== Exercise prompt ==
Rewrite the listing below, changing "How do I perform" to "How do I carry out" wherever it appears and leaving everything else untouched.
┄┄┄┄┄┄
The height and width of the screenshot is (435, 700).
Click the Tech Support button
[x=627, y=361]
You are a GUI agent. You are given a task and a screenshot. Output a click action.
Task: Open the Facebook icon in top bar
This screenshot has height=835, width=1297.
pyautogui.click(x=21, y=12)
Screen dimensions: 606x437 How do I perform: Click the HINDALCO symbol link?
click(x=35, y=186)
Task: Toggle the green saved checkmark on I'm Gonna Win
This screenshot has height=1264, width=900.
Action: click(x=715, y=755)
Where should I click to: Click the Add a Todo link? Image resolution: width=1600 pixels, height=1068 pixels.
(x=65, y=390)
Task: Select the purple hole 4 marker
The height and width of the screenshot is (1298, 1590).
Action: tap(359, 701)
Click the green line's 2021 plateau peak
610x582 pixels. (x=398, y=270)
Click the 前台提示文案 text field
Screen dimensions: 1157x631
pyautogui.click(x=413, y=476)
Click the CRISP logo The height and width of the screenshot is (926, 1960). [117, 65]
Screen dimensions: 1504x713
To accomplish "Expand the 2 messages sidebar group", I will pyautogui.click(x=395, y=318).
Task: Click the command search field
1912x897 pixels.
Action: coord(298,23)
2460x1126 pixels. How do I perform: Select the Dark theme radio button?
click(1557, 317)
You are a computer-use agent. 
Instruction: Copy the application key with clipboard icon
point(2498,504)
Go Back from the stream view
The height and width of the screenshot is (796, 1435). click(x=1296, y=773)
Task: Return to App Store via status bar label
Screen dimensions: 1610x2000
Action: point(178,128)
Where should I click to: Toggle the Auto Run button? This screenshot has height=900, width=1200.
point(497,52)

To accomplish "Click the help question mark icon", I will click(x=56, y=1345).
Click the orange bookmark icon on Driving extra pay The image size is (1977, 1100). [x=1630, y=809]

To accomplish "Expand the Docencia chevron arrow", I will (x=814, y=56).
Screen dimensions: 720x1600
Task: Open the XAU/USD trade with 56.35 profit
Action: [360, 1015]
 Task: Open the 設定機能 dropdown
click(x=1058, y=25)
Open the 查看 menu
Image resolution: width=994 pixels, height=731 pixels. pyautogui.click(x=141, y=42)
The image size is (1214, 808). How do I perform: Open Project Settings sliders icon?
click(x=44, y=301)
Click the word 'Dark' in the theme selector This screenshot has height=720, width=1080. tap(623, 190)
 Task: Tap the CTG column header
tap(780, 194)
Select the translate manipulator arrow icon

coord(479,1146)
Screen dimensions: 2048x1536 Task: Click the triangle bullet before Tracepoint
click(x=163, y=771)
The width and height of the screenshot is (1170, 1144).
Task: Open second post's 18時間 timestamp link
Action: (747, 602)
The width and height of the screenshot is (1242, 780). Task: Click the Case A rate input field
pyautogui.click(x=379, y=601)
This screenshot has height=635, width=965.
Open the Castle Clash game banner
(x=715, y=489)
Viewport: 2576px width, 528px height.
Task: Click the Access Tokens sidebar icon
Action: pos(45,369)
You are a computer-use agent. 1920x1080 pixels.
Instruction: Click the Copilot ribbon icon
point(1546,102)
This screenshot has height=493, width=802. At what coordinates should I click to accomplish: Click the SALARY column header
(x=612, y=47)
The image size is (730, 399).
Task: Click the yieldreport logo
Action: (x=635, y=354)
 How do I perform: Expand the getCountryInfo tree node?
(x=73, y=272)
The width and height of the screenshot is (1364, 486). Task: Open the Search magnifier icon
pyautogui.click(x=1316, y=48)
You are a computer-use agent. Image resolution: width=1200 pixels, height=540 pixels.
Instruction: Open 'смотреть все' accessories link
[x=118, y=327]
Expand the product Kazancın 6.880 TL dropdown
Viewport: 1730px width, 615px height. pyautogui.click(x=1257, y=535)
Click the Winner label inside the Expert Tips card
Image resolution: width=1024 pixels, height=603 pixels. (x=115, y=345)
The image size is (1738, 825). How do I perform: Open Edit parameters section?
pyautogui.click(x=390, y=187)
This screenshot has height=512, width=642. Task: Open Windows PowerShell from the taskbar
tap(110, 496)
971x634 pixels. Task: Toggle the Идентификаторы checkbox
┄┄┄┄┄┄
== Answer to this exercise ==
The height and width of the screenshot is (435, 700).
Click the Tech Support button
[x=627, y=361]
You are a GUI agent. You are given a task and a screenshot. Output a click action.
Task: Open the Facebook icon in top bar
This screenshot has height=835, width=1297.
pyautogui.click(x=21, y=12)
Screen dimensions: 606x437 How do I carry out: Click the HINDALCO symbol link?
click(x=35, y=186)
Task: Toggle the green saved checkmark on I'm Gonna Win
This screenshot has height=1264, width=900.
Action: click(x=715, y=755)
Where should I click to: Click the Add a Todo link? Image resolution: width=1600 pixels, height=1068 pixels.
(x=65, y=390)
Task: Select the purple hole 4 marker
The height and width of the screenshot is (1298, 1590).
Action: tap(359, 701)
Click the green line's 2021 plateau peak
610x582 pixels. (x=398, y=270)
Click the 前台提示文案 text field
Screen dimensions: 1157x631
pyautogui.click(x=413, y=476)
Click the CRISP logo The height and width of the screenshot is (926, 1960). [117, 65]
Screen dimensions: 1504x713
To accomplish "Expand the 2 messages sidebar group", I will pyautogui.click(x=395, y=318).
Task: Click the command search field
1912x897 pixels.
Action: coord(298,23)
2460x1126 pixels. How do I carry out: Select the Dark theme radio button?
click(1557, 317)
You are a computer-use agent. 
Instruction: Copy the application key with clipboard icon
point(2498,504)
Go Back from the stream view
The height and width of the screenshot is (796, 1435). click(x=1296, y=773)
Task: Return to App Store via status bar label
Screen dimensions: 1610x2000
Action: point(178,128)
Where should I click to: Toggle the Auto Run button? This screenshot has height=900, width=1200.
point(497,52)

To accomplish "Click the help question mark icon", I will click(x=56, y=1345).
Click the orange bookmark icon on Driving extra pay The image size is (1977, 1100). [x=1630, y=809]

To accomplish "Expand the Docencia chevron arrow", I will (x=814, y=56).
Screen dimensions: 720x1600
Task: Open the XAU/USD trade with 56.35 profit
Action: [360, 1015]
 Task: Open the 設定機能 dropdown
click(x=1058, y=25)
Open the 查看 menu
Image resolution: width=994 pixels, height=731 pixels. pyautogui.click(x=141, y=42)
The image size is (1214, 808). How do I carry out: Open Project Settings sliders icon?
click(x=44, y=301)
Click the word 'Dark' in the theme selector This screenshot has height=720, width=1080. tap(623, 190)
 Task: Tap the CTG column header
tap(780, 194)
Select the translate manipulator arrow icon

coord(479,1146)
Screen dimensions: 2048x1536 Task: Click the triangle bullet before Tracepoint
click(x=163, y=771)
The width and height of the screenshot is (1170, 1144).
Task: Open second post's 18時間 timestamp link
Action: (747, 602)
The width and height of the screenshot is (1242, 780). Task: Click the Case A rate input field
pyautogui.click(x=379, y=601)
This screenshot has height=635, width=965.
Open the Castle Clash game banner
(x=715, y=489)
Viewport: 2576px width, 528px height.
Task: Click the Access Tokens sidebar icon
Action: pos(45,369)
You are a computer-use agent. 1920x1080 pixels.
Instruction: Click the Copilot ribbon icon
point(1546,102)
This screenshot has height=493, width=802. At what coordinates should I click to accomplish: Click the SALARY column header
(x=612, y=47)
The image size is (730, 399).
Task: Click the yieldreport logo
Action: (x=635, y=354)
 How do I carry out: Expand the getCountryInfo tree node?
(x=73, y=272)
The width and height of the screenshot is (1364, 486). Task: Open the Search magnifier icon
pyautogui.click(x=1316, y=48)
You are a computer-use agent. Image resolution: width=1200 pixels, height=540 pixels.
Instruction: Open 'смотреть все' accessories link
[x=118, y=327]
Expand the product Kazancın 6.880 TL dropdown
Viewport: 1730px width, 615px height. pyautogui.click(x=1257, y=535)
Click the Winner label inside the Expert Tips card
Image resolution: width=1024 pixels, height=603 pixels. (x=115, y=345)
The image size is (1738, 825). How do I carry out: Open Edit parameters section?
pyautogui.click(x=390, y=187)
This screenshot has height=512, width=642. Task: Open Windows PowerShell from the taskbar
tap(110, 496)
971x634 pixels. Task: Toggle the Идентификаторы checkbox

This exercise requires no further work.